It is difficult to contemplate with equanimity the final unravelling of Britain's involvement in Europe. Cameron has unwound fifty years of hard work and the prospects for an isolated nation are depressing. Snivelling vermin that he is, the refusal to participate within the European framework will deny industry and economic growth, while ensuring that the Conservatives are never taken aeriously by European governments.
On this basis, one just has to ask what is the point of the Liberal Democrats staying in coalition. Providing them with human shields and conduits for bad announcements is not sufficient when virtually everything that a modern, progressive party should stand for is being destroyed to assuage the neanderthals of the Tory right. A realistic view of Britain as a middle-ranking power, with a need to trade and modernise, is one that puts it at the heart of Europe, not pretending to be the special friend of America and living off a past that was a myth almost a century ago.

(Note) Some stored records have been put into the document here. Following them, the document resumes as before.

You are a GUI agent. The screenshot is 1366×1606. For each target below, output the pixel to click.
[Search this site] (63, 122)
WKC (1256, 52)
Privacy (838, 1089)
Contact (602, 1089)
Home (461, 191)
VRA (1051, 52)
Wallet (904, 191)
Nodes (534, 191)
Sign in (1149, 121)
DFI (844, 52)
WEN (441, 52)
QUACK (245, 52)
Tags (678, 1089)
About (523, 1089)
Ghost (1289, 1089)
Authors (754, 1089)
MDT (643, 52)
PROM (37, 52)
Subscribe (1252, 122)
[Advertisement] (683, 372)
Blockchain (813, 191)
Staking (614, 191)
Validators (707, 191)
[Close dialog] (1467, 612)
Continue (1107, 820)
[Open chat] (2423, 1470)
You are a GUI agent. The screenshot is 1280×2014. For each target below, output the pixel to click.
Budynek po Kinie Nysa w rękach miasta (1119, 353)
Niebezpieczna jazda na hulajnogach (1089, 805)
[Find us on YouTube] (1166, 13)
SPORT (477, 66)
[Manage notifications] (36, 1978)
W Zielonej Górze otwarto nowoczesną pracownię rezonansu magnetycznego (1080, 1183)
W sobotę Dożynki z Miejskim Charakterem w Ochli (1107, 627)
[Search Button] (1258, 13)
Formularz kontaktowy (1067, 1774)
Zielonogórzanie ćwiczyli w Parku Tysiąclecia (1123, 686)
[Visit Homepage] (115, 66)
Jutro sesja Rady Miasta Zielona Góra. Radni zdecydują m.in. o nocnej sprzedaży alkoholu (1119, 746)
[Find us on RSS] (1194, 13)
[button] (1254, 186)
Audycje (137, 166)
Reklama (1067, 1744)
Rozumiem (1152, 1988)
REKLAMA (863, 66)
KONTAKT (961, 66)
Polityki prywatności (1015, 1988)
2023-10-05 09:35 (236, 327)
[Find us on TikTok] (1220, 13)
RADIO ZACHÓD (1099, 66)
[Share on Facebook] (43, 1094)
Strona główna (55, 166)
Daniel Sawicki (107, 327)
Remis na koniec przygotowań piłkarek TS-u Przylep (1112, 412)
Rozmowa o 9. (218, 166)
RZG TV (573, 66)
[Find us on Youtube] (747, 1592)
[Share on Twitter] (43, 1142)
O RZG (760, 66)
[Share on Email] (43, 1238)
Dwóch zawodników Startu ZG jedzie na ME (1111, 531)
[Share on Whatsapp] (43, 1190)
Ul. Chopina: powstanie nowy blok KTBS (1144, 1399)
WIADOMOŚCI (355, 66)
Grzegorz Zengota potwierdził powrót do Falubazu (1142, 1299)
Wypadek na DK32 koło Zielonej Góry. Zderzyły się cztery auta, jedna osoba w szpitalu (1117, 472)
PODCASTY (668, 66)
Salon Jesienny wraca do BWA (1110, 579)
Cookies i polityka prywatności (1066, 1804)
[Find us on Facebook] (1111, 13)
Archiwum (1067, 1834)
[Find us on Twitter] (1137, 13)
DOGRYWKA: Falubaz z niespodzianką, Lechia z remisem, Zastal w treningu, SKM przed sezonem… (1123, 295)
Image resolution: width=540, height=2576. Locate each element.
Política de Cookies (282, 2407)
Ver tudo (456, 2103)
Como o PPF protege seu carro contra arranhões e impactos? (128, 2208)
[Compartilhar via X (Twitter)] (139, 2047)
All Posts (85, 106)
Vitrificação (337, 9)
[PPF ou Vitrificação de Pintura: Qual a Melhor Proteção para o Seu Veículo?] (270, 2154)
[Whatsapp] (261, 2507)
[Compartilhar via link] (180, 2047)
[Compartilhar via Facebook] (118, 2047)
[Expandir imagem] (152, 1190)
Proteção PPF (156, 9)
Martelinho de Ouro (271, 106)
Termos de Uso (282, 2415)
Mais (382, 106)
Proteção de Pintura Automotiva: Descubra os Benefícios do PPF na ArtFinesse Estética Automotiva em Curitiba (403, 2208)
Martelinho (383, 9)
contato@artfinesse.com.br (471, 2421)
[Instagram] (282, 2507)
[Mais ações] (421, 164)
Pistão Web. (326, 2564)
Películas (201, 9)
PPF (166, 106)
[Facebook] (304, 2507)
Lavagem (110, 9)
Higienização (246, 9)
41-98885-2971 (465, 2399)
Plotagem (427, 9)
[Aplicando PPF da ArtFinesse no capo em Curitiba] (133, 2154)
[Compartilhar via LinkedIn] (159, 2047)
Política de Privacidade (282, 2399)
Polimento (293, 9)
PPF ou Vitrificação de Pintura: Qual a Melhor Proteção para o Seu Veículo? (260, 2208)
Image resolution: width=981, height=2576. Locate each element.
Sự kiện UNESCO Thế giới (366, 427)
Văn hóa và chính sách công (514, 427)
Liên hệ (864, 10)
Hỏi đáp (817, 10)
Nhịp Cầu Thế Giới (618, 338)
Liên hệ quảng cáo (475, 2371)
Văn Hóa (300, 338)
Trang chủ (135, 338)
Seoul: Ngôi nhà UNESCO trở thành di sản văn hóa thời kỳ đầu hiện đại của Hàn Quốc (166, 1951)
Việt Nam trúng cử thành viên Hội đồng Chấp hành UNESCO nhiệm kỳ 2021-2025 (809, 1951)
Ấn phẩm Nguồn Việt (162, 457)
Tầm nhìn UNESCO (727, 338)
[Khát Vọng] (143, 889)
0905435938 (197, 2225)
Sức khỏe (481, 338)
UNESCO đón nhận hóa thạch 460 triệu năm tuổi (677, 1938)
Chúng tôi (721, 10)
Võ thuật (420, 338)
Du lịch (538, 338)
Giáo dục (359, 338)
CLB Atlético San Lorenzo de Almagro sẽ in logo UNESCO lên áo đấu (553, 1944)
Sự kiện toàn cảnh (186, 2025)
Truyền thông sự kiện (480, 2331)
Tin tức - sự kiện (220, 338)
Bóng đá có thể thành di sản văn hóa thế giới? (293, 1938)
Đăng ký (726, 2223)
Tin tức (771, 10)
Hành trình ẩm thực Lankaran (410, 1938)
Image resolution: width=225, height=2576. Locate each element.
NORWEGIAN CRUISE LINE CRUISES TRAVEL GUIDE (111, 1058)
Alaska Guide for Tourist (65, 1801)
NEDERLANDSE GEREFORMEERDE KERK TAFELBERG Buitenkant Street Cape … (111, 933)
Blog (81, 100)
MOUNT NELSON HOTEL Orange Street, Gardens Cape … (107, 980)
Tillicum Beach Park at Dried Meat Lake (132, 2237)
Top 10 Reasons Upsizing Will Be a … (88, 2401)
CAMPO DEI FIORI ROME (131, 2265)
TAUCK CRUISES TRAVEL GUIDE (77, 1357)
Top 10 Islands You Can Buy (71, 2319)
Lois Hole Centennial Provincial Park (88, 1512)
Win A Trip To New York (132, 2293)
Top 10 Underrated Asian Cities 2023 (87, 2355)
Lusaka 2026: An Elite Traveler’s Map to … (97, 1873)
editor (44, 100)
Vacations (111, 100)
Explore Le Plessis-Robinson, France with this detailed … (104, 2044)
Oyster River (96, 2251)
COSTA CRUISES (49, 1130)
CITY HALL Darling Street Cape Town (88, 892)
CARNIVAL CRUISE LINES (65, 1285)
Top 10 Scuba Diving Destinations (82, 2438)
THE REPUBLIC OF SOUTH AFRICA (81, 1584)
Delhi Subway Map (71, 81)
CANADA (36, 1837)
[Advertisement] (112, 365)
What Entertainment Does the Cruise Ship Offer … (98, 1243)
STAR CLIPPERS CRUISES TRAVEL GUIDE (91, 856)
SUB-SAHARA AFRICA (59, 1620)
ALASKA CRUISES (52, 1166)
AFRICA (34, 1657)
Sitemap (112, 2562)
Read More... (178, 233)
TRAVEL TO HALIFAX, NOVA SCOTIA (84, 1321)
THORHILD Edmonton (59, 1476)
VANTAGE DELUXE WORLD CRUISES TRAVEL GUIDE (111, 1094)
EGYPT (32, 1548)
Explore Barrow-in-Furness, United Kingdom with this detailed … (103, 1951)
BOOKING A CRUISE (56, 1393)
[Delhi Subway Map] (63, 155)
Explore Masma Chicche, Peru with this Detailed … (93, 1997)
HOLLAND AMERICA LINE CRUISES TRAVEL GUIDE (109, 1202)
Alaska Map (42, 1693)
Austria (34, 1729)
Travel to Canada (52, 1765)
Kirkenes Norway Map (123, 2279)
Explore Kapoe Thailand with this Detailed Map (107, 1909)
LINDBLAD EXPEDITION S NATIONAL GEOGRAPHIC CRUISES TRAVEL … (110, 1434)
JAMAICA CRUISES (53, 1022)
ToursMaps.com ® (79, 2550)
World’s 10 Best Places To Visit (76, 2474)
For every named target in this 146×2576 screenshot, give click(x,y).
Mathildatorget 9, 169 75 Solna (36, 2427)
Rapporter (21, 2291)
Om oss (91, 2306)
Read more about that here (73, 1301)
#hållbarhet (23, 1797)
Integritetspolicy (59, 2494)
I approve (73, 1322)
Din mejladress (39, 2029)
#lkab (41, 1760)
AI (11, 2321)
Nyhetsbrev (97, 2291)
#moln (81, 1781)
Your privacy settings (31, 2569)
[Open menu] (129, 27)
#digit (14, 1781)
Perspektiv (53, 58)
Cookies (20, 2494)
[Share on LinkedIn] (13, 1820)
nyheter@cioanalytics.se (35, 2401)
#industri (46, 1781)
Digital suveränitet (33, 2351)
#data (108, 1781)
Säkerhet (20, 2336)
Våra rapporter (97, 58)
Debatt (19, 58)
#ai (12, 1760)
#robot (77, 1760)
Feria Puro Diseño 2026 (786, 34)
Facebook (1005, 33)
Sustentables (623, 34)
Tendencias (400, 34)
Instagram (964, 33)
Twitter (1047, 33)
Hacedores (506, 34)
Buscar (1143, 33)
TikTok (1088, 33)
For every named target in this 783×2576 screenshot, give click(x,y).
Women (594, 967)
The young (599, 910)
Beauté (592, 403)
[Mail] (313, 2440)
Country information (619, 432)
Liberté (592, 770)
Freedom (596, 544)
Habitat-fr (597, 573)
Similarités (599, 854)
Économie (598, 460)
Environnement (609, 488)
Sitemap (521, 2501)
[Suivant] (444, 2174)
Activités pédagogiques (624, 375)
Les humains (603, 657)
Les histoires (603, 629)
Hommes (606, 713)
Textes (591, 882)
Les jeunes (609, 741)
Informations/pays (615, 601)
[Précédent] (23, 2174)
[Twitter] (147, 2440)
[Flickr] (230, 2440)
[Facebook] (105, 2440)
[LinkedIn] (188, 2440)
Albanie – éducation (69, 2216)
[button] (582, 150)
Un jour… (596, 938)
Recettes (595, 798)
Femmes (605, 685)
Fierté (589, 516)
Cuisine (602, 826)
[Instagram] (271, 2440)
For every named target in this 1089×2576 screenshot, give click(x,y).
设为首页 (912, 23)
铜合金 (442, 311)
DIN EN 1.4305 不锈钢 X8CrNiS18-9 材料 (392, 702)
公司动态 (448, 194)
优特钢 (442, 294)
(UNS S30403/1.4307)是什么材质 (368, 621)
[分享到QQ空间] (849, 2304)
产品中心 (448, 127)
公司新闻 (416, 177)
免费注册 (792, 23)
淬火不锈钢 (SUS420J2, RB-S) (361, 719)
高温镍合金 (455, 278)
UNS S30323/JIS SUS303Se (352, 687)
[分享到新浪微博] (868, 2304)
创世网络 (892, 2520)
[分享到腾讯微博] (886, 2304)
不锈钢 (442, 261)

Cameron has been craven to his friends in the City, who are treacherous to anything other than their own abili to rape, pillage and destroy those less affluent than them. This makes him a traitor by association. Deregulated bankers and financial services got the world into its present state, and European governments are trying to address these excesses. No wonder that the pillock was so craven as to allow their agenda to destroy the prospects for European progress.
Positively, this could be a defining, realigning moment. If Miliband can articulate the European agenda, along with regenerating progressive politics then he can reach out to the Liberal heartland. Cameron has done nothing to deserve trust or support, and therefore he has everything to lose. A revised, mainstream, European centre-left force could capture much more support than party politics suggests - big enough to face down the media and the City.
Cameron has sold out the country and the coalition. He should reap the consequences, and if he has promised Clegg something behind closed doors that cannot and should not satisfy anyone who believes that Britain is a European nation, with its own identity and a destiny linked with our friends and neighbours across the Channel.